* [WHAT IS REQUIRED]: An exact copy of every record is the required answer.

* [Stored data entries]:

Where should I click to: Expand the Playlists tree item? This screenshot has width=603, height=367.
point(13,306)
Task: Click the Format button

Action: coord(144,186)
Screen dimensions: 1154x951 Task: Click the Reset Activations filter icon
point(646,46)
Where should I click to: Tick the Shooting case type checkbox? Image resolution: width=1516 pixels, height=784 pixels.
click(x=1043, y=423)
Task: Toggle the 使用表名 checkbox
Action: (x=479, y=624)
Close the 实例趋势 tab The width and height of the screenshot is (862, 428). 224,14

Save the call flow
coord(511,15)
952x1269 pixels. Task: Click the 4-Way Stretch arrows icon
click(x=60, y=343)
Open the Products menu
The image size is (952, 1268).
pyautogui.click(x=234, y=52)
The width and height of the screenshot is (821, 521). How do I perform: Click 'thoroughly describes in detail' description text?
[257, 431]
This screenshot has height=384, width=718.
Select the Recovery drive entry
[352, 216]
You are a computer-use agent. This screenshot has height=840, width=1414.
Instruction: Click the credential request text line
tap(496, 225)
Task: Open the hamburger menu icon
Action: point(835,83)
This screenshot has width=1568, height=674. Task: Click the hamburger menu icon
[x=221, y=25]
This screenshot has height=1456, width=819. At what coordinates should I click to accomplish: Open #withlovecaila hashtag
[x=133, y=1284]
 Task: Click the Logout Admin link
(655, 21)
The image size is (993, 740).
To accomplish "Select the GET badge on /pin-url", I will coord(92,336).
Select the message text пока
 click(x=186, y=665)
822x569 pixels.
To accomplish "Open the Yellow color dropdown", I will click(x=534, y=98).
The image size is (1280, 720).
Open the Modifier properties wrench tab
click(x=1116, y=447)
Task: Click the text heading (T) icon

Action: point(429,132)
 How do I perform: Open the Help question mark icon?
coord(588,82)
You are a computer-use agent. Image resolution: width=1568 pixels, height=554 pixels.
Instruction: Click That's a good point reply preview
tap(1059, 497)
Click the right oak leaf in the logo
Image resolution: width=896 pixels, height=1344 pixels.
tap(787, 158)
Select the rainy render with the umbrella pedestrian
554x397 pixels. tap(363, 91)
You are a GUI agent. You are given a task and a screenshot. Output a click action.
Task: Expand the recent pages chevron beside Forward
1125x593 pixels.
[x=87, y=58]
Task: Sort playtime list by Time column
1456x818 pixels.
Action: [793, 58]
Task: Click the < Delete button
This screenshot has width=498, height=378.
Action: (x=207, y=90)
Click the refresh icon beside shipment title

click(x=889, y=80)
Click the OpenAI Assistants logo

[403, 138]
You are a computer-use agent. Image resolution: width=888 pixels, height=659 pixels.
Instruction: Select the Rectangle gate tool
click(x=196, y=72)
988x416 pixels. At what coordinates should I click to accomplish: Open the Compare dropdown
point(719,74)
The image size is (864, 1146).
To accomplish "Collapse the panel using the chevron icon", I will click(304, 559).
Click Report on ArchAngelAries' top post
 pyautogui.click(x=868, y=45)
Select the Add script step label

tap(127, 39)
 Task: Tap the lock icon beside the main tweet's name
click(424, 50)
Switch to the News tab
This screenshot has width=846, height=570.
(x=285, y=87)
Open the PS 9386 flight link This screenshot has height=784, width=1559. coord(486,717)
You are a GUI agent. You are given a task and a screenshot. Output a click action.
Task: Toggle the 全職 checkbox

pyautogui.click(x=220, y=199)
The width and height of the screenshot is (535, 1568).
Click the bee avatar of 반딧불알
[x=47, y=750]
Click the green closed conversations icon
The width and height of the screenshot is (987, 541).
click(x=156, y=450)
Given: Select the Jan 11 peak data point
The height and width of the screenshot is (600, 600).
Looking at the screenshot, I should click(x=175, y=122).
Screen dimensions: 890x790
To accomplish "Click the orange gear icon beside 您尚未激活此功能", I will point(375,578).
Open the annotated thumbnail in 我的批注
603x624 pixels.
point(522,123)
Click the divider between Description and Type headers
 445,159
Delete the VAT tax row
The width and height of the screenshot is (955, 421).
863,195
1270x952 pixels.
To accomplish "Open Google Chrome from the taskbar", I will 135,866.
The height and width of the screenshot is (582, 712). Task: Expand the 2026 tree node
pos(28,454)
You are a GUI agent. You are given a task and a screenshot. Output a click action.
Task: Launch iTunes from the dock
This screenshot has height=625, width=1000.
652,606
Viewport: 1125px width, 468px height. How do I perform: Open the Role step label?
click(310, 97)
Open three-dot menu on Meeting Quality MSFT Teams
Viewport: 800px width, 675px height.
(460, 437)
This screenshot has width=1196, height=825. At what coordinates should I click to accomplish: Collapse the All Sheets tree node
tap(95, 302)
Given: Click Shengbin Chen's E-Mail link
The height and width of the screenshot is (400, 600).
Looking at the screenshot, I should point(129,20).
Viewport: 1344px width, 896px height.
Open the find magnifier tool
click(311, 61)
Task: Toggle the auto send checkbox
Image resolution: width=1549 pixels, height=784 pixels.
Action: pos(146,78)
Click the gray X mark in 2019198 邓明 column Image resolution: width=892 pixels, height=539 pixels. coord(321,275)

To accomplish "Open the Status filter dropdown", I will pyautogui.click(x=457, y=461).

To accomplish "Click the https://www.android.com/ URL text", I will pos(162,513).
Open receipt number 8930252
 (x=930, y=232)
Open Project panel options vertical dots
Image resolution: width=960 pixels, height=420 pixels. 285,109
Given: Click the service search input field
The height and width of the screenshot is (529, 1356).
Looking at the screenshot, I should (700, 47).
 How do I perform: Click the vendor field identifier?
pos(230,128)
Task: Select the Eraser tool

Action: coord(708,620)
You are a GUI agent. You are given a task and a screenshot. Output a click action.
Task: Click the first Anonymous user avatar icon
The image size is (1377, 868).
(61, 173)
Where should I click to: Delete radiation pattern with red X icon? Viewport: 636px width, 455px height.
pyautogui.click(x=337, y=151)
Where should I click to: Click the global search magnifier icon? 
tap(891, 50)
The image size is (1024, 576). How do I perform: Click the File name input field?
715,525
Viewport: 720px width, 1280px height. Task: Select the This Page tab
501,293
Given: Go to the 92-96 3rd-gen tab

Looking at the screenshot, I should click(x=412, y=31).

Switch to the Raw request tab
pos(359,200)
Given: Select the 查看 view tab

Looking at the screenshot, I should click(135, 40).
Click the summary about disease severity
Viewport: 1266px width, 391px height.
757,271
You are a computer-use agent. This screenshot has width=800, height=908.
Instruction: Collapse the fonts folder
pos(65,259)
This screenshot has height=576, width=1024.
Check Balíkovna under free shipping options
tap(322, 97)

* [SOLUTION TO THIS TASK]:
Where should I click to: Expand the Playlists tree item? This screenshot has width=603, height=367.
point(13,306)
Task: Click the Format button

Action: coord(144,186)
Screen dimensions: 1154x951 Task: Click the Reset Activations filter icon
point(646,46)
Where should I click to: Tick the Shooting case type checkbox? Image resolution: width=1516 pixels, height=784 pixels.
click(x=1043, y=423)
Task: Toggle the 使用表名 checkbox
Action: (x=479, y=624)
Close the 实例趋势 tab The width and height of the screenshot is (862, 428). 224,14

Save the call flow
coord(511,15)
952x1269 pixels. Task: Click the 4-Way Stretch arrows icon
click(x=60, y=343)
Open the Products menu
The image size is (952, 1268).
pyautogui.click(x=234, y=52)
The width and height of the screenshot is (821, 521). How do I perform: Click 'thoroughly describes in detail' description text?
[257, 431]
This screenshot has height=384, width=718.
Select the Recovery drive entry
[352, 216]
You are a computer-use agent. This screenshot has height=840, width=1414.
Instruction: Click the credential request text line
tap(496, 225)
Task: Open the hamburger menu icon
Action: point(835,83)
This screenshot has width=1568, height=674. Task: Click the hamburger menu icon
[x=221, y=25]
This screenshot has height=1456, width=819. At what coordinates should I click to accomplish: Open #withlovecaila hashtag
[x=133, y=1284]
 Task: Click the Logout Admin link
(655, 21)
The image size is (993, 740).
To accomplish "Select the GET badge on /pin-url", I will coord(92,336).
Select the message text пока
 click(x=186, y=665)
822x569 pixels.
To accomplish "Open the Yellow color dropdown", I will click(x=534, y=98).
The image size is (1280, 720).
Open the Modifier properties wrench tab
click(x=1116, y=447)
Task: Click the text heading (T) icon

Action: point(429,132)
 How do I perform: Open the Help question mark icon?
coord(588,82)
You are a computer-use agent. Image resolution: width=1568 pixels, height=554 pixels.
Instruction: Click That's a good point reply preview
tap(1059, 497)
Click the right oak leaf in the logo
Image resolution: width=896 pixels, height=1344 pixels.
tap(787, 158)
Select the rainy render with the umbrella pedestrian
554x397 pixels. tap(363, 91)
You are a GUI agent. You are given a task and a screenshot. Output a click action.
Task: Expand the recent pages chevron beside Forward
1125x593 pixels.
[x=87, y=58]
Task: Sort playtime list by Time column
1456x818 pixels.
Action: [793, 58]
Task: Click the < Delete button
This screenshot has width=498, height=378.
Action: (x=207, y=90)
Click the refresh icon beside shipment title

click(x=889, y=80)
Click the OpenAI Assistants logo

[403, 138]
You are a computer-use agent. Image resolution: width=888 pixels, height=659 pixels.
Instruction: Select the Rectangle gate tool
click(x=196, y=72)
988x416 pixels. At what coordinates should I click to accomplish: Open the Compare dropdown
point(719,74)
The image size is (864, 1146).
To accomplish "Collapse the panel using the chevron icon", I will click(304, 559).
Click Report on ArchAngelAries' top post
 pyautogui.click(x=868, y=45)
Select the Add script step label

tap(127, 39)
 Task: Tap the lock icon beside the main tweet's name
click(424, 50)
Switch to the News tab
This screenshot has width=846, height=570.
(x=285, y=87)
Open the PS 9386 flight link This screenshot has height=784, width=1559. coord(486,717)
You are a GUI agent. You are given a task and a screenshot. Output a click action.
Task: Toggle the 全職 checkbox

pyautogui.click(x=220, y=199)
The width and height of the screenshot is (535, 1568).
Click the bee avatar of 반딧불알
[x=47, y=750]
Click the green closed conversations icon
The width and height of the screenshot is (987, 541).
click(x=156, y=450)
Given: Select the Jan 11 peak data point
The height and width of the screenshot is (600, 600).
Looking at the screenshot, I should click(x=175, y=122).
Screen dimensions: 890x790
To accomplish "Click the orange gear icon beside 您尚未激活此功能", I will point(375,578).
Open the annotated thumbnail in 我的批注
603x624 pixels.
point(522,123)
Click the divider between Description and Type headers
 445,159
Delete the VAT tax row
The width and height of the screenshot is (955, 421).
863,195
1270x952 pixels.
To accomplish "Open Google Chrome from the taskbar", I will 135,866.
The height and width of the screenshot is (582, 712). Task: Expand the 2026 tree node
pos(28,454)
You are a GUI agent. You are given a task and a screenshot. Output a click action.
Task: Launch iTunes from the dock
This screenshot has height=625, width=1000.
652,606
Viewport: 1125px width, 468px height. How do I perform: Open the Role step label?
click(310, 97)
Open three-dot menu on Meeting Quality MSFT Teams
Viewport: 800px width, 675px height.
(460, 437)
This screenshot has width=1196, height=825. At what coordinates should I click to accomplish: Collapse the All Sheets tree node
tap(95, 302)
Given: Click Shengbin Chen's E-Mail link
The height and width of the screenshot is (400, 600).
Looking at the screenshot, I should point(129,20).
Viewport: 1344px width, 896px height.
Open the find magnifier tool
click(311, 61)
Task: Toggle the auto send checkbox
Image resolution: width=1549 pixels, height=784 pixels.
Action: pos(146,78)
Click the gray X mark in 2019198 邓明 column Image resolution: width=892 pixels, height=539 pixels. coord(321,275)

To accomplish "Open the Status filter dropdown", I will pyautogui.click(x=457, y=461).

To accomplish "Click the https://www.android.com/ URL text", I will pos(162,513).
Open receipt number 8930252
 (x=930, y=232)
Open Project panel options vertical dots
Image resolution: width=960 pixels, height=420 pixels. 285,109
Given: Click the service search input field
The height and width of the screenshot is (529, 1356).
Looking at the screenshot, I should (700, 47).
 How do I perform: Click the vendor field identifier?
pos(230,128)
Task: Select the Eraser tool

Action: coord(708,620)
You are a GUI agent. You are given a task and a screenshot. Output a click action.
Task: Click the first Anonymous user avatar icon
The image size is (1377, 868).
(61, 173)
Where should I click to: Delete radiation pattern with red X icon? Viewport: 636px width, 455px height.
pyautogui.click(x=337, y=151)
Where should I click to: Click the global search magnifier icon? 
tap(891, 50)
The image size is (1024, 576). How do I perform: Click the File name input field?
715,525
Viewport: 720px width, 1280px height. Task: Select the This Page tab
501,293
Given: Go to the 92-96 3rd-gen tab

Looking at the screenshot, I should click(x=412, y=31).

Switch to the Raw request tab
pos(359,200)
Given: Select the 查看 view tab

Looking at the screenshot, I should click(135, 40).
Click the summary about disease severity
Viewport: 1266px width, 391px height.
757,271
You are a computer-use agent. This screenshot has width=800, height=908.
Instruction: Collapse the fonts folder
pos(65,259)
This screenshot has height=576, width=1024.
Check Balíkovna under free shipping options
tap(322, 97)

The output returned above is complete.